Take olive oil brand Graza, for example. Following the summer 2025 release of the teaser for Emerald Fennell’s Wuthering Heights—set to Charli XCX’s “Everything Is Romantic”—Graza paired a segment of that song with a video showing how to make a tartine with white beans and greens and generous amounts of Graza Drizzle olive oil. Using a trending TikTok sound like this can help a video gain visibility, boost engagement, and increase brand awareness.
Form mutually beneficial partnerships
Partner with creators and influencers whose audiences are a good fit for your brand’s offerings. They could help expose your business to more potential customers, unlocking new segments of your target audience and improving your reach in the process. For smaller businesses and those on a budget, nano- and micro-influencers can be especially effective.
Swedish Stockings—a hosiery brand known for its elevated essentials—teamed up with fashion writer Leandra Medine Cohen to design a collection of statement-making tights. An influencer known for her bold, maximalist aesthetic, Cohen has a widely read Substack (165,000 subscribers) and more than one million Instagram followers—nearly all of whom would see this campaign.

**Entries:**
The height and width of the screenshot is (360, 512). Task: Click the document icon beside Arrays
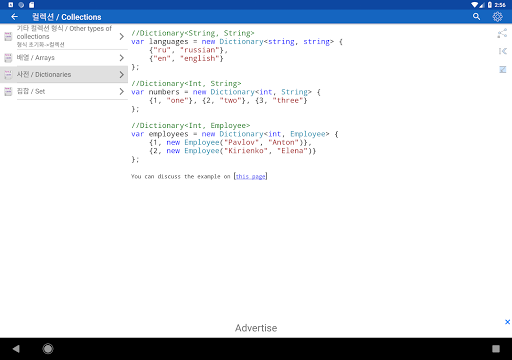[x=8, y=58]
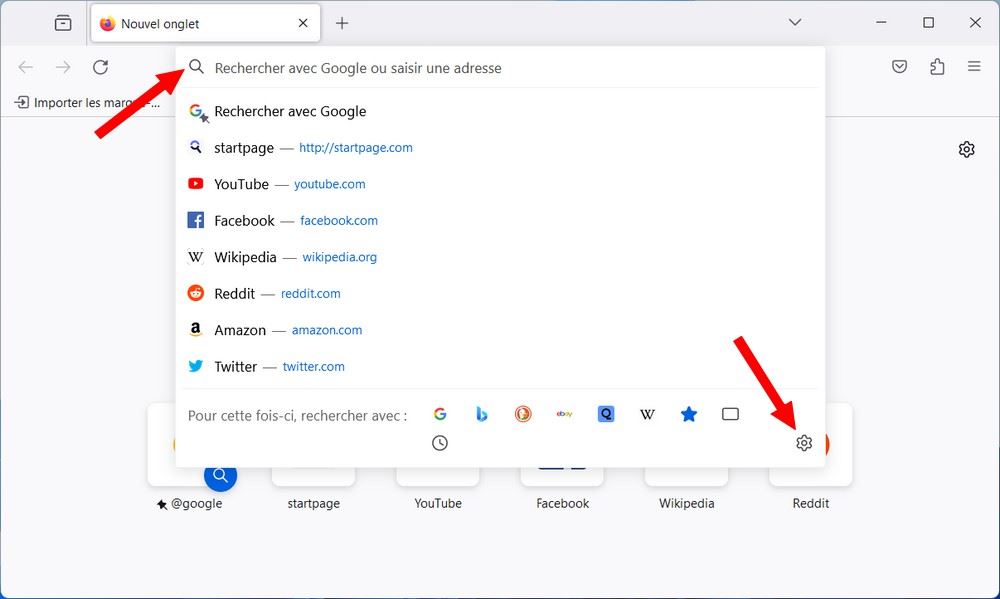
* * *
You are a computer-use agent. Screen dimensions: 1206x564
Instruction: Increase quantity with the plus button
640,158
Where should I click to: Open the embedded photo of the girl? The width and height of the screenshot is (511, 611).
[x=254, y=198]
--
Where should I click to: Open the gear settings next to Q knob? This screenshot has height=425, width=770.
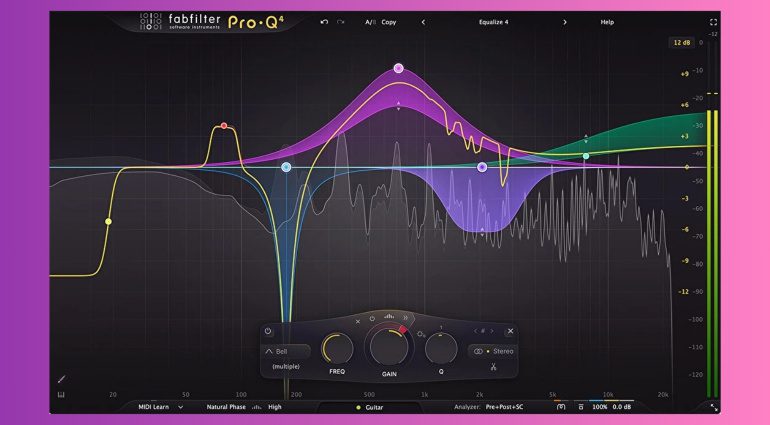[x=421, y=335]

**Aim:** List every person named in the marketing passage above.

**Right answer:** Emerald Fennell, Charli XCX, Leandra Medine Cohen